For me, then, there is something in what he is trying to do that is trivializing not just theater, but the whole creative process as well. Of course, I’ll write, produce, direct and star—how hard can it be, it’s just the theater? Who cares if I’ve never written, directed or produced anything before? Like I said, it’s the theater, how hard can it be?
I think I would have felt a bit more empathy if he had not been so self-absorbedly and egotistically ambitious, starring rather in revival of a classic play, like The Iceman Cometh, about a group of alcoholics down on their luck, or even Long Day’s Journey Into Night where he would be playing a character whose career also stalled and never recovered after playing an iconic role for years in front of the footlights.
Others might say, good for him for trying. And I can’t argue with you on that.
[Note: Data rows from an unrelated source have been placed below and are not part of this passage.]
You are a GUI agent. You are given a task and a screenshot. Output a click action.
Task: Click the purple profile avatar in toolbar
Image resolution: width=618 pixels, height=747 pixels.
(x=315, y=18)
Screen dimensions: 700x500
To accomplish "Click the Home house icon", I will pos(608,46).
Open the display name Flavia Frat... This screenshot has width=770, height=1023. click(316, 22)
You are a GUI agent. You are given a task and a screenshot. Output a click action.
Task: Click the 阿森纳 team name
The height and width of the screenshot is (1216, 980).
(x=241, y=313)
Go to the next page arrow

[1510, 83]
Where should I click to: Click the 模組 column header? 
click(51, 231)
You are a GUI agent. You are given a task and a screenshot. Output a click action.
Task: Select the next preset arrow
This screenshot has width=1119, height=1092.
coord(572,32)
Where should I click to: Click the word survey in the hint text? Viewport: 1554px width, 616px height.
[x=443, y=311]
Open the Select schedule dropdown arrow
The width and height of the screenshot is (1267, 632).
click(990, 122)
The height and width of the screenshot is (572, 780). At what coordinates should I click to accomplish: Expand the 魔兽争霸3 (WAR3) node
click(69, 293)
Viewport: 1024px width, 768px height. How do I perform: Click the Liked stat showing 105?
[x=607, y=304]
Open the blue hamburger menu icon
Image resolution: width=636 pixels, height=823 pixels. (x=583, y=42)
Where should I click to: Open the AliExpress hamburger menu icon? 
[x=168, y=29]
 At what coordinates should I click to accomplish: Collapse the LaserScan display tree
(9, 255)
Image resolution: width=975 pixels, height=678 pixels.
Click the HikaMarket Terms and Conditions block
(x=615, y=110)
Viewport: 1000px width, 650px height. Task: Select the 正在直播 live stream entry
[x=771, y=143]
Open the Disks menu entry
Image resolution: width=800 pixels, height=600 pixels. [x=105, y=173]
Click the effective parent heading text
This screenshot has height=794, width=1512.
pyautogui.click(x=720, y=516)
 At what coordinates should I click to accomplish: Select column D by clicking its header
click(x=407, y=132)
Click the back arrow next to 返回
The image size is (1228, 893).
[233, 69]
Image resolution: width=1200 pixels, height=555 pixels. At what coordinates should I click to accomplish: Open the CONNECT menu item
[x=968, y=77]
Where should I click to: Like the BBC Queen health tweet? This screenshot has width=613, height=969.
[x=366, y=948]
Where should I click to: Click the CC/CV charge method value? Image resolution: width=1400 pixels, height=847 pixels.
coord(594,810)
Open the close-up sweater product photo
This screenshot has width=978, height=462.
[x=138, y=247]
If it works for you, it works for you.
But as for me, I guess I say, if someone is doing what Riggan is doing, it’s not because he’s seeking redemption, or trying to reinvent himself as an artist, or even trying to restart a stalled career—
When someone does something like this, it’s because they have a gigantic ego that needs stroked (The Room, anybody?).
And I guess I didn’t really feel like stroking it.
The final reason for my not connecting with the emotions in the screenplay is the screenplay itself. Because once you take away all the virtuosity of Iñárrritu and Lubezki, I’m not sure there’s much there there. In fact, at times, it felt as if all the directing hocus pocus (though hocus pocus of the finest kind) was around to cover up that this was less than a stellar bit of writing.
The screenplay is crafted by four authors (Iñárrritu himself, Nicolás Giacobone, Alexander Dinelaris and Armando Bo) and for me it felt like it.
It seemed disjointed and unfocused at times, as if everyone was still trying to figure out what they were trying to say (or how to reconcile so many different “what they were trying to says”). With the result that the story and dialog ranged from deeply profound to cliché to banal.
And at the end when Riggan’s daughter looks out the window at what seems to be Riggan achieving flight, it left me puzzled. How was this a resolution to a journey or arc or through line for him?
By the time it was over, I kept thinking of Oscar Levant’s comment on the movies—“Strip away the phony tinsel…and you’ll find the real tinsel underneath”. I’m not convinced that we found anything but the real tinsel when all was said and done here.
In the end, I suppose I’m simply not sure that Iñárrritu has fully recovered from no longer working with Guillermo Arriago who wrote Iñárrritu’s best films, 21 Grams, Amores Perros and Babel.
The cast is solid with all sorts of familiar names. Edward Norton plays Mike, the actor brought in to replace one who gets hit on the head by a lamp (he has that bad boy, obnoxious I’m a method actor and you’re not attitude down pat); Naomi Watts, who is in it for some reason I can’t figure out, is one of the actresses in the play (she has nothing to do and pretty much proceeds not to do it); Emma Stone is Riggan’s daughter Sam (Riggan’s not only trying to salvage his career, but also that old chestnut, salvage his relationship with his daughter); and Lindsay Duncan is the grim reaper of a critic.
But the strongest performance is probably Zach Galifianakis as Jake, Riggan’s lawyer. He never hits a single wrong note as he sweats his way through the film in fear, frustration and deep concern for the survival of his best friend.
With Benjamin Kanes as Birdman.
And a brilliant use of a percussionist score created by Antonio Sanchez.
After this and Whiplash, you may want to buy stock in a drum manufacturing company.